Spiral Fiction Note’s diary

ライター&Webサイト編集スタッフ。「水道橋博士のメルマ旬報」で「碇のむきだし」、「BOOKSTAND」で「月刊予告編妄想かわら版」、「PLANETS」で「ユートピアの終焉ーーあだち充と戦後日本の青春」を連載中です。

『ゴジラ 60周年記念 デジタルリマスター版』


監督・本多猪四郎
出演・宝田明(尾形秀人)、河内桃子(山根恵美子)、平田昭彦(芹沢大助)、志村喬(山根恭平)、村上冬樹(田辺博士)ほか




1954年に東宝が製作・公開した特撮怪獣映画の金字塔。太平洋の沖合いで船舶が次々に沈没する事件が発生。数少ない生存者が、巨大な怪獣の目撃談をもたらす。古生物学者の山根博士や助手で娘の恵美子、その恋人でサルベージ機関の所長・尾形らで結成された調査団が事件現場近くに浮かぶ大戸島に派遣され、やがて彼らの前に怪獣が姿を現す。島の古い言い伝えから「ゴジラ」と命名された怪獣は、密かに生き残っていた太古の生物が、繰り返される水爆実験の放射能の影響で目を覚ましたものであるとされ、対応策が練られる。しかし、その強大な力に人間たちは成すすべもなく、東京に上陸したゴジラは街を火の海に変えていく。その頃、山根博士の愛弟子である科学者の芹沢は、ゴジラにも有効な恐るべき発明を実現させていた。その技術がいつか悪用されることを恐れ、使用をためらっていた芹沢だったが……。
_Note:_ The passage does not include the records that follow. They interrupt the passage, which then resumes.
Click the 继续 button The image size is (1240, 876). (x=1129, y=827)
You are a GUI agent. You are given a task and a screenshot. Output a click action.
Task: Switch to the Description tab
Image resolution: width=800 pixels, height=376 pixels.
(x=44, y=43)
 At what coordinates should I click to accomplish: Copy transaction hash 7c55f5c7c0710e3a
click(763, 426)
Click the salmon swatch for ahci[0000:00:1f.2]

本作を皮切りに、50周年を迎えた2004年の最終作「ゴジラ FINAL WARS」までシリーズ計28作品が製作。98年にはローランド・エメリッヒ監督がハリウッドリメイク版を手がけた。60周年を迎えた14年、2度目のハリウッド版「GODZILLA」(ギャレス・エドワーズ監督)の製作・公開を記念し、原点である本作が「ゴジラ 60周年記念デジタルリマスター版」としてリバイバル公開。(映画.comより)




 窪美澄さん(a.k.a 窪ミッシェルガンエレファント)にあんた絶対観た方がいいからと激推しされた『ゴジラ 60周年記念 デジタルリマスター版』を観に錦糸町にやってきたらスカイツリーが向こう側に見えた。
 『ゴジラ』一作目を観て思うこと、去年園さんの『ラブ&ピース』のお手伝いに行った時に読ませてもらったシナリオに書かれていたこと。『ラブ&ピース』が公開された時に僕は『ゴジラ』を嫌でも思い出すだろうな。


 繰り返されてしまう出来事、原爆が落とされて原発が爆発したこの国に僕らが生きていること。いやでも福島の原発のことが浮かんでしまう。同時にこの国はダメなことを繰り返し不都合なことは隠し続けるのだろうと。水俣病やいろんな公害を国が認めるまでに何十年かかったか、それまでに多くの人が亡くなり多くの家族の時間や喜びが奪われたことを国や政府は反省などしない。
 戦後の特撮を作っていた人たちは日米関係や社会に起きている事を内包して物語に落とし込んでいた。社会や国に対しての怒りや憤りが作品に染み出していた。
 僕らが物心ついた時にはその意識は失われたのか作り手の意志から失われた時代だったのかもしれない。だから、今でもウルトラマンの初期シリーズで描かれているものはまったく子供に向けられていない故に強度があり今ですら驚く内容であり続けている。
 特撮にハマった事のなかった僕は宇野常寛著『リトル・ピープルの時代』を読んで初めてウルトラマン仮面ライダーの成り立ちやそこで描かれていた作り手の意志を知った。
 平成仮面ライダーシリーズの『龍騎』は9.11以後の正義と悪がなくすべての正義(意志)が戦い勝った者が正義である世界を描いていた。
 物語とは世界を理解するモデルであると大塚英志さんは言っていた。語るべきことはあるがそれをいかに届けるかあるいは届けようとする時に物語という装置は深く深く届けることができるのだと思う。姿や形、手触りやなにもかもが奪われても意志のみは引き継がれていく、物語という乗り物によって。